Intervention de Bruno Coquet

Délégation aux entreprises — Réunion du 13 décembre 2018 à 9h00
Impact de l'éventuelle instauration d'un bonus-malus sur les contributions patronales à l'assurance chômage — Présentation par l'observatoire français des conjonctures économiques de l'étude demandée par la délégation aux entreprises

Bruno Coquet, chercheur affilié à l'OFCE :

Il s'agit de modifier la répartition entre l'assurance chômage de l'Unédic et l'État. La France est le seul pays au monde où l'État n'a pas mis un euro, entre 1958 et 2018, dans l'assurance chômage : seul le secteur privé est affilié obligatoirement par les cotisations des salariés et des employeurs. Les recettes des cotisations sont supérieures au coût des prestations, chaque année depuis 25 ans, y compris durant la crise de 2008. Cet excédent atteint 2 milliards d'euros. Pourquoi l'Unédic est-elle alors en déficit ? Un rapport de la Cour des comptes de 2007, juste avant la création de Pôle emploi, déplorait la somme des charges imposées par l'État à l'Unédic à partir de 1997 : celle-ci est obligée de recevoir tous les chômeurs, qu'ils soient indemnisés ou non, sans compensation. Le financement du service public de l'emploi repose pour les deux tiers sur l'Unédic, pour un tiers sur l'État. Or en économie, un service public doit être financé par l'impôt, sinon il doit être financé au coût marginal. Actuellement, l'Unédic devrait payer 450 millions d'euros par an à Pôle emploi au lieu de 3,5 milliards d'euros. À aucun moment une règle modifiant les droits à l'assurance ne pourrait régler ce différentiel. La politique culturelle vers les intermittents du spectacle a coûté 20 milliards d'euros sur 20 ans... Par un tel système, l'État fait d'importantes économies !
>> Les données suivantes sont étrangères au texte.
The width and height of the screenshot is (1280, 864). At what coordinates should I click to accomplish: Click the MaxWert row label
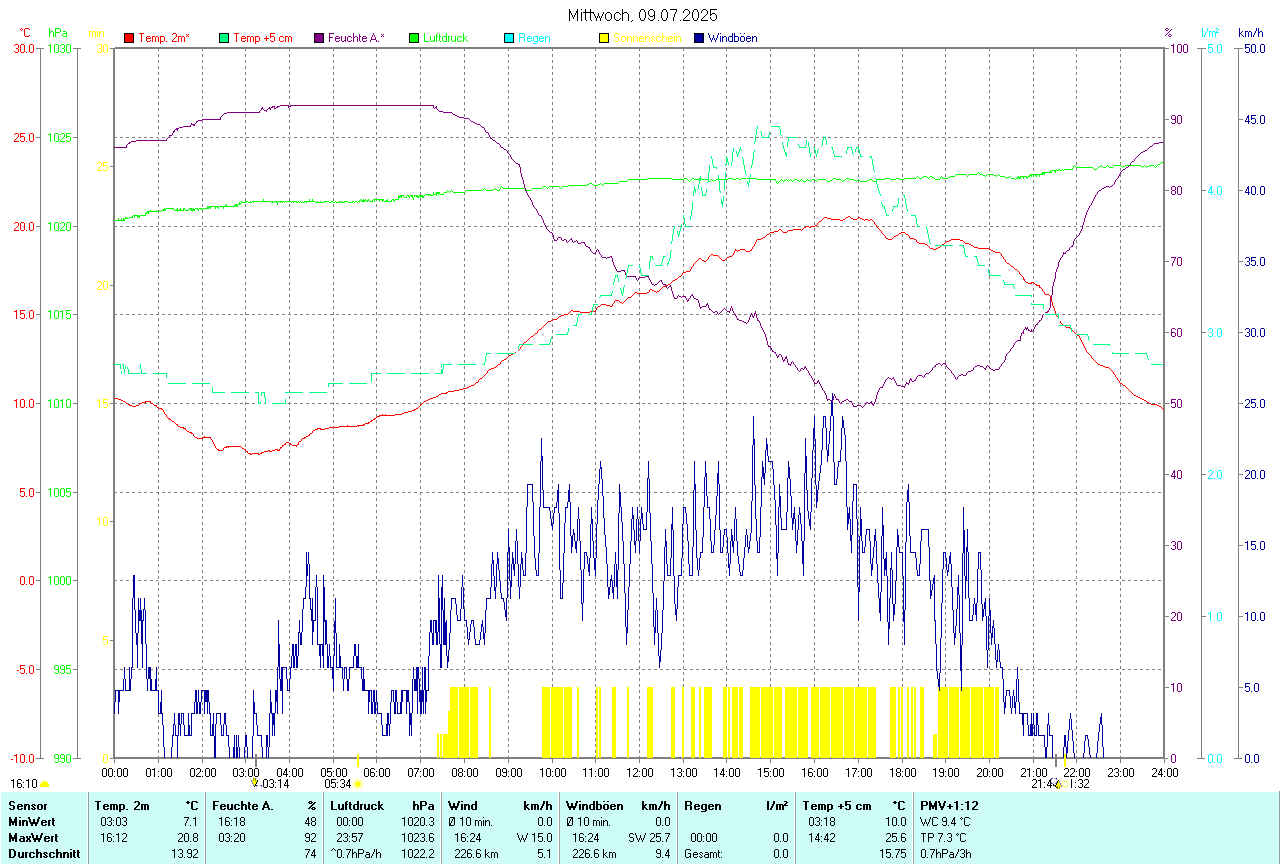click(x=34, y=837)
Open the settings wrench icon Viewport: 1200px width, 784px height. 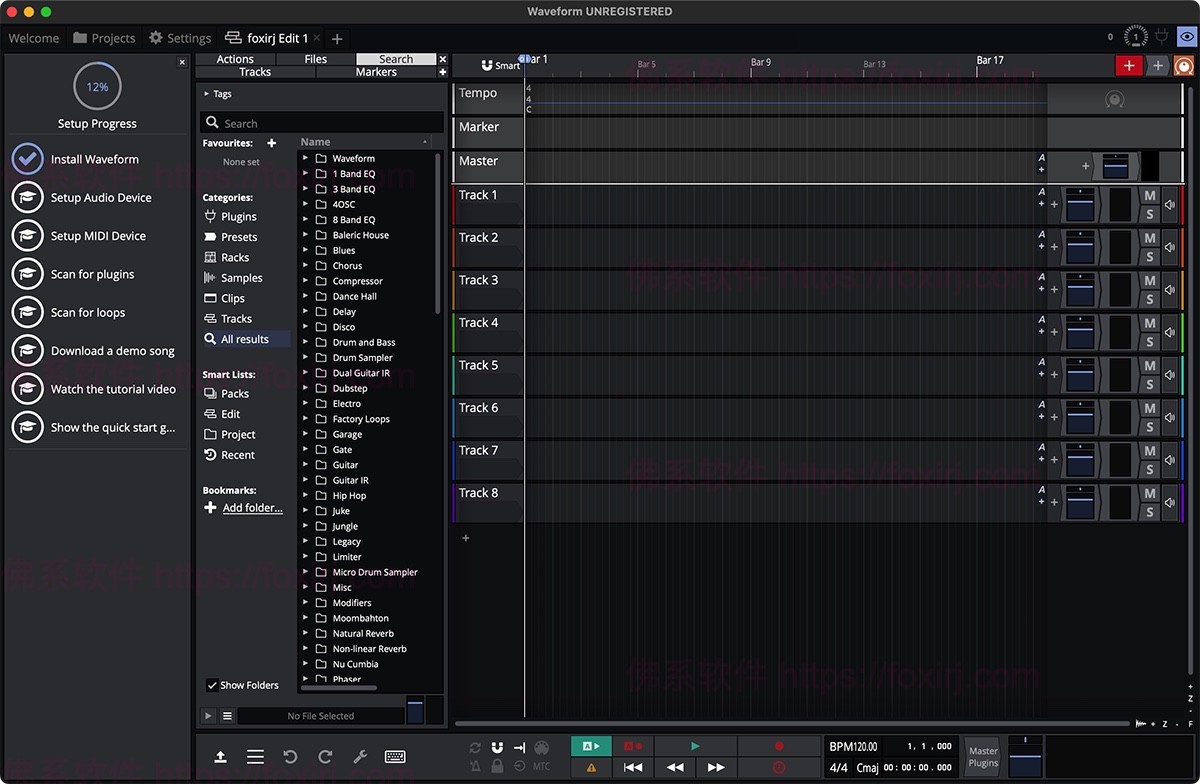point(360,756)
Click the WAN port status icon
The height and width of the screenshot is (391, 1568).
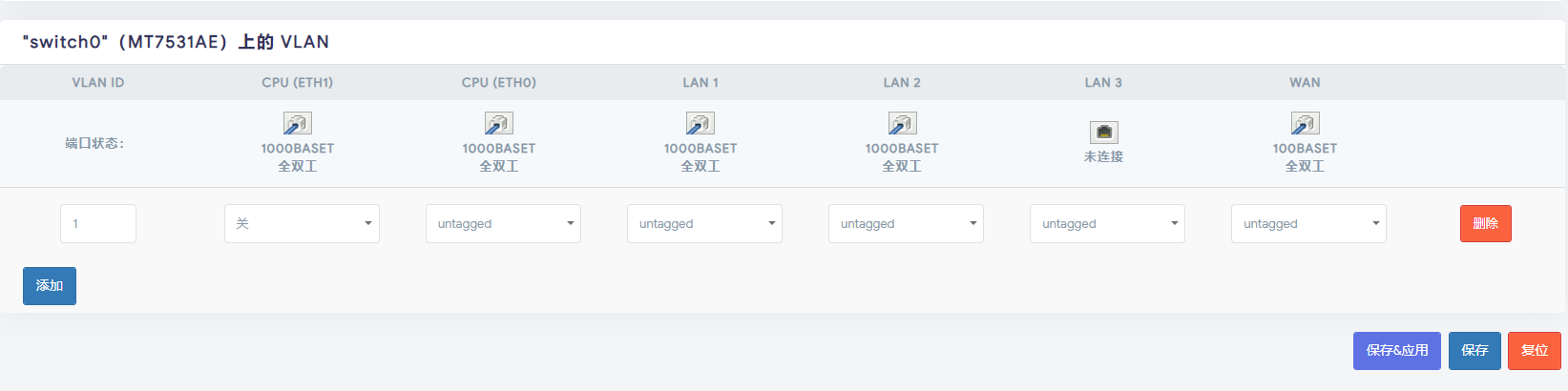point(1305,123)
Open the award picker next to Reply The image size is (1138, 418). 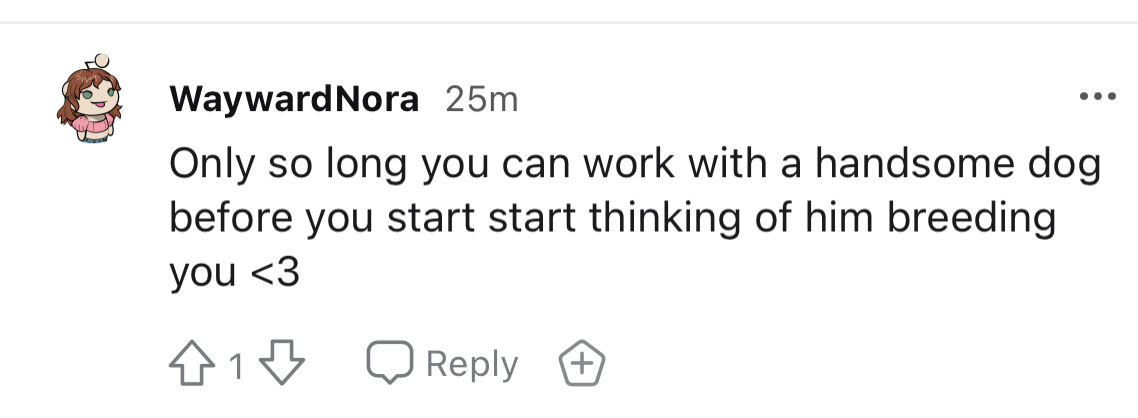pos(581,363)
Les droits à l'assurance chômage sont-ils généreux ? Les droits allemands sont un peu supérieurs, mais leur composition est différente. En Allemagne, 40 % des revenus sont des transferts publics, contre 15 % en France, où l'assurance chômage se substitue en grande partie à l'État. Si on modifie les règles de calcul du salaire de référence, on augmentera les dépenses sociales de l'État. Les transferts de l'État vers l'assurance chômage sont un sujet important, mais pas dans le sens qu'on croit habituellement.

En 1979, l'assurance chômage était en faillite une première fois. La loi a alors prévu qu'à chaque fois que le salarié payait 2 euros, l'État devait payer 1 euro à l'assurance chômage - comme dans la plupart des pays. En effet, le chômage n'est pas seulement dû à des causes individuelles, mais peut être lié à des cycles économiques. La CSG a cette fonction.

L'assurance chômage fonctionne bien comme assurance. L'inclure dans la redistribution serait la mettre dans un pot commun où personne ne comprendrait plus qui paie quoi ni pourquoi... Ainsi, le Royaume-Uni prévoit une allocation forfaitaire pour tous, avec, en contrepartie, des contributions très faibles. Jamais personne n'a évalué positivement le système. En revanche, une économie qui a une assurance chômage fonctionne toujours mieux qu'une autre, car elle a une meilleure croissance potentielle, plus d'innovation.... Il est important de financer cette assurance avec des ressources publiques partielles tout en conservant un système assurantiel et non de redistribution.

Le secteur médico-social est très contraint. Notre rapport montre en quoi modifier les règles générales de l'assurance chômage est nécessaire, mais sa portée est modeste. Jamais un coût de production ne doit être reporté sur l'assurance chômage, or c'est ce qui se passe dans l'hôtellerie-restauration : c'est au consommateur de payer et non à l'assurance chômage. C'est en raison de cette mauvaise incitation que les contrats courts se développent. Avec une mauvaise incitation, le niveau de prélèvements obligatoires va augmenter. Si une tarification dégressive et comportementale n'est pas efficace, il faut interdire au secteur automobile de le faire, et au transport aérien de faire du yield management. Si un assureur privé gérait l'assurance chômage, cela se passerait ainsi ; il faudrait juste contrôler qu'elle n'en abuse pas pour augmenter ses profits, et reste un service public. Il ne s'agit pas de taxer mais bien de réguler un comportement. Le système sera en faillite si l'on ne fait rien.